* _Your instructions_
Return every entry in full, with no alterations.

[Pixel coordinate grounding data]

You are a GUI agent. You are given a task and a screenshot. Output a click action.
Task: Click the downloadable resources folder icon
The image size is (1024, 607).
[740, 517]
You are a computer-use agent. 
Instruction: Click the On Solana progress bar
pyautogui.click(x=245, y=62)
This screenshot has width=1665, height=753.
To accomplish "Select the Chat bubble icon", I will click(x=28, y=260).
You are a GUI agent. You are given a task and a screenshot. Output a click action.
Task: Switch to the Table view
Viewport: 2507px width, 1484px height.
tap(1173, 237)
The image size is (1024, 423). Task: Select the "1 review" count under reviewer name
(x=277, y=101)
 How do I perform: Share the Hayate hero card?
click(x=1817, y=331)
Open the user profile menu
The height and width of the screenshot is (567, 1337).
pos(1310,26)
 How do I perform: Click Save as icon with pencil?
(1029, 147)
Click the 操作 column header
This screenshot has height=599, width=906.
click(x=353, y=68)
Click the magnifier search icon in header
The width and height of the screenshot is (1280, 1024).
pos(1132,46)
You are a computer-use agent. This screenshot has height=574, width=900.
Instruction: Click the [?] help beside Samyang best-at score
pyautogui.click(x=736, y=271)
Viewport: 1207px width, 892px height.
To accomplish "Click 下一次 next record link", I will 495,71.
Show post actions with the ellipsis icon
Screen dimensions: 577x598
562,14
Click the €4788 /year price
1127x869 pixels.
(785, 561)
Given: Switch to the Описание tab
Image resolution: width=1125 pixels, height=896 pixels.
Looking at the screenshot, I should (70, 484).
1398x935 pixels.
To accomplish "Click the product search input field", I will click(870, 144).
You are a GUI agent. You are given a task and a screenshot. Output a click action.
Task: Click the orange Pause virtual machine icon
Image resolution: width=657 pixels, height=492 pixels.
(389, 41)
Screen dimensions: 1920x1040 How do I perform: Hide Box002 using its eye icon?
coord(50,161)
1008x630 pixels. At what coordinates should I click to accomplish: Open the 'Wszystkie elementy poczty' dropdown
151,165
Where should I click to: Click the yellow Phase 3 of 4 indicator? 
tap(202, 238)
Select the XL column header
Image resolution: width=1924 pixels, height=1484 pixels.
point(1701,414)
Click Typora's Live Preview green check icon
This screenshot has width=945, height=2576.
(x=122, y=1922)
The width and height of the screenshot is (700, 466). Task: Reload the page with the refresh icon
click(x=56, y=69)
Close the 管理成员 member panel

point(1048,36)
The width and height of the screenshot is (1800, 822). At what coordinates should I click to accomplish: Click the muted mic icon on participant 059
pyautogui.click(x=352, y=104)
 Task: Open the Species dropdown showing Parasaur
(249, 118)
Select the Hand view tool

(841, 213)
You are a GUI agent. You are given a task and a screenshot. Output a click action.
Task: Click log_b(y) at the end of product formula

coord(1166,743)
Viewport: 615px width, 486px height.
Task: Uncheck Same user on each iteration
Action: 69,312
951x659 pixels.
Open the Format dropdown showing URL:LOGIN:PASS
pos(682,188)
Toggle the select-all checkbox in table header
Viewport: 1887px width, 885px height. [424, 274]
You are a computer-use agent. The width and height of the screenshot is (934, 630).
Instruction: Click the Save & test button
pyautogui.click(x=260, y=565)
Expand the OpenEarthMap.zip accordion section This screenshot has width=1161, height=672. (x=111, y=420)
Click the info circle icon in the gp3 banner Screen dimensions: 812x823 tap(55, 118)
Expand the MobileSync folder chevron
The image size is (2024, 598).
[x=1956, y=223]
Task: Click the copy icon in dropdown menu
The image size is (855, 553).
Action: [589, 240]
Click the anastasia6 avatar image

* _Response area_
You are a GUI agent. You are given a task and a screenshot. Output a click action.
Task: Click the downloadable resources folder icon
The image size is (1024, 607).
[740, 517]
You are a computer-use agent. 
Instruction: Click the On Solana progress bar
pyautogui.click(x=245, y=62)
This screenshot has width=1665, height=753.
To accomplish "Select the Chat bubble icon", I will click(x=28, y=260).
You are a GUI agent. You are given a task and a screenshot. Output a click action.
Task: Switch to the Table view
Viewport: 2507px width, 1484px height.
tap(1173, 237)
The image size is (1024, 423). Task: Select the "1 review" count under reviewer name
(x=277, y=101)
 How do I perform: Share the Hayate hero card?
click(x=1817, y=331)
Open the user profile menu
The height and width of the screenshot is (567, 1337).
pos(1310,26)
 How do I perform: Click Save as icon with pencil?
(1029, 147)
Click the 操作 column header
This screenshot has height=599, width=906.
click(x=353, y=68)
Click the magnifier search icon in header
The width and height of the screenshot is (1280, 1024).
pos(1132,46)
You are a computer-use agent. This screenshot has height=574, width=900.
Instruction: Click the [?] help beside Samyang best-at score
pyautogui.click(x=736, y=271)
Viewport: 1207px width, 892px height.
To accomplish "Click 下一次 next record link", I will 495,71.
Show post actions with the ellipsis icon
Screen dimensions: 577x598
562,14
Click the €4788 /year price
1127x869 pixels.
(785, 561)
Given: Switch to the Описание tab
Image resolution: width=1125 pixels, height=896 pixels.
Looking at the screenshot, I should (70, 484).
1398x935 pixels.
To accomplish "Click the product search input field", I will click(870, 144).
You are a GUI agent. You are given a task and a screenshot. Output a click action.
Task: Click the orange Pause virtual machine icon
Image resolution: width=657 pixels, height=492 pixels.
(389, 41)
Screen dimensions: 1920x1040 How do I perform: Hide Box002 using its eye icon?
coord(50,161)
1008x630 pixels. At what coordinates should I click to accomplish: Open the 'Wszystkie elementy poczty' dropdown
151,165
Where should I click to: Click the yellow Phase 3 of 4 indicator? 
tap(202, 238)
Select the XL column header
Image resolution: width=1924 pixels, height=1484 pixels.
point(1701,414)
Click Typora's Live Preview green check icon
This screenshot has width=945, height=2576.
(x=122, y=1922)
The width and height of the screenshot is (700, 466). Task: Reload the page with the refresh icon
click(x=56, y=69)
Close the 管理成员 member panel

point(1048,36)
The width and height of the screenshot is (1800, 822). At what coordinates should I click to accomplish: Click the muted mic icon on participant 059
pyautogui.click(x=352, y=104)
 Task: Open the Species dropdown showing Parasaur
(249, 118)
Select the Hand view tool

(841, 213)
You are a GUI agent. You are given a task and a screenshot. Output a click action.
Task: Click log_b(y) at the end of product formula

coord(1166,743)
Viewport: 615px width, 486px height.
Task: Uncheck Same user on each iteration
Action: 69,312
951x659 pixels.
Open the Format dropdown showing URL:LOGIN:PASS
pos(682,188)
Toggle the select-all checkbox in table header
Viewport: 1887px width, 885px height. [424, 274]
You are a computer-use agent. The width and height of the screenshot is (934, 630).
Instruction: Click the Save & test button
pyautogui.click(x=260, y=565)
Expand the OpenEarthMap.zip accordion section This screenshot has width=1161, height=672. (x=111, y=420)
Click the info circle icon in the gp3 banner Screen dimensions: 812x823 tap(55, 118)
Expand the MobileSync folder chevron
The image size is (2024, 598).
[x=1956, y=223]
Task: Click the copy icon in dropdown menu
The image size is (855, 553).
Action: [589, 240]
Click the anastasia6 avatar image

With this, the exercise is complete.